When the line with "Privacy (60, 2537)" appears below, start repeating lines exactly, and keep going through the line with "Redazione Data Manager Online (45, 366)"; add nothing outside that span.

(Saved entries)
☆ ☆ ☆

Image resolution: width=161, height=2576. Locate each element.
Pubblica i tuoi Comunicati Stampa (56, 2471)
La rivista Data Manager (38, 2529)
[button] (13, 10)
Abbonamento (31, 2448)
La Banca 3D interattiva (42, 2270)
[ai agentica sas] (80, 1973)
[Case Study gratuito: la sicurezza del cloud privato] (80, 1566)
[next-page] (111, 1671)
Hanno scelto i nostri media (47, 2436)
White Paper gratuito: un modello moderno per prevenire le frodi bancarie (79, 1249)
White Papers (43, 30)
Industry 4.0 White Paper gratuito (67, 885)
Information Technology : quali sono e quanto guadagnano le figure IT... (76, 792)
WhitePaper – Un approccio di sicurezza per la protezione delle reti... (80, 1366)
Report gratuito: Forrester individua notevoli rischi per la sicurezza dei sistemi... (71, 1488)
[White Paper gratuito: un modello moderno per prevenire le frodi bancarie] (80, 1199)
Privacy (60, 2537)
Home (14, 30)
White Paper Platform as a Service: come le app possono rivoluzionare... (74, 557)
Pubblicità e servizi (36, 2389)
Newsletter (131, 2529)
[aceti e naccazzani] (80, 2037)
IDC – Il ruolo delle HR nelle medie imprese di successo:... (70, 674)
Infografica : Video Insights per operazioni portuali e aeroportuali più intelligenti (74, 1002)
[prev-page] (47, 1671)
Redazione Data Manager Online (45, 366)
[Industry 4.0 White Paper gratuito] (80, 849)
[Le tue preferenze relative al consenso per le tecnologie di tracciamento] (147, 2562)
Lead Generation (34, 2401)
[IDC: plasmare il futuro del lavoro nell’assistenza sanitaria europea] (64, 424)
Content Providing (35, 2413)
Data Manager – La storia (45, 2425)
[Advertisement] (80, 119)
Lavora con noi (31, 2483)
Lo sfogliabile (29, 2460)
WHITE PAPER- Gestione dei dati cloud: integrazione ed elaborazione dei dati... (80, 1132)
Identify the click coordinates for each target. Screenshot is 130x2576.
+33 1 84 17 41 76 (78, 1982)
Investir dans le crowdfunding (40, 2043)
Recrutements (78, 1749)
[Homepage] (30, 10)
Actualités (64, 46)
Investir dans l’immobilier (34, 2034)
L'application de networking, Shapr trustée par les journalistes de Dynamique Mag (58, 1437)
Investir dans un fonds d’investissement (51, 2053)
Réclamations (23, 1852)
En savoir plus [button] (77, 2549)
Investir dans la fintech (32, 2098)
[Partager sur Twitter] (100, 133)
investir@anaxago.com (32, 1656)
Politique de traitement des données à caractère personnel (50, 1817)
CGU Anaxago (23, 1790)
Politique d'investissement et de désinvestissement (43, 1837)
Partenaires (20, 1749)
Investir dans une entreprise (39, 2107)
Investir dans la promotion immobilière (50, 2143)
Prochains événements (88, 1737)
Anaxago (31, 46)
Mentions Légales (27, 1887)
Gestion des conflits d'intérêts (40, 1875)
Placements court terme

☆ ☆ ☆

> **Output of the exercise**:
Privacy (60, 2537)
Home (14, 30)
White Paper Platform as a Service: come le app possono rivoluzionare... (74, 557)
Pubblicità e servizi (36, 2389)
Newsletter (131, 2529)
[aceti e naccazzani] (80, 2037)
IDC – Il ruolo delle HR nelle medie imprese di successo:... (70, 674)
Infografica : Video Insights per operazioni portuali e aeroportuali più intelligenti (74, 1002)
[prev-page] (47, 1671)
Redazione Data Manager Online (45, 366)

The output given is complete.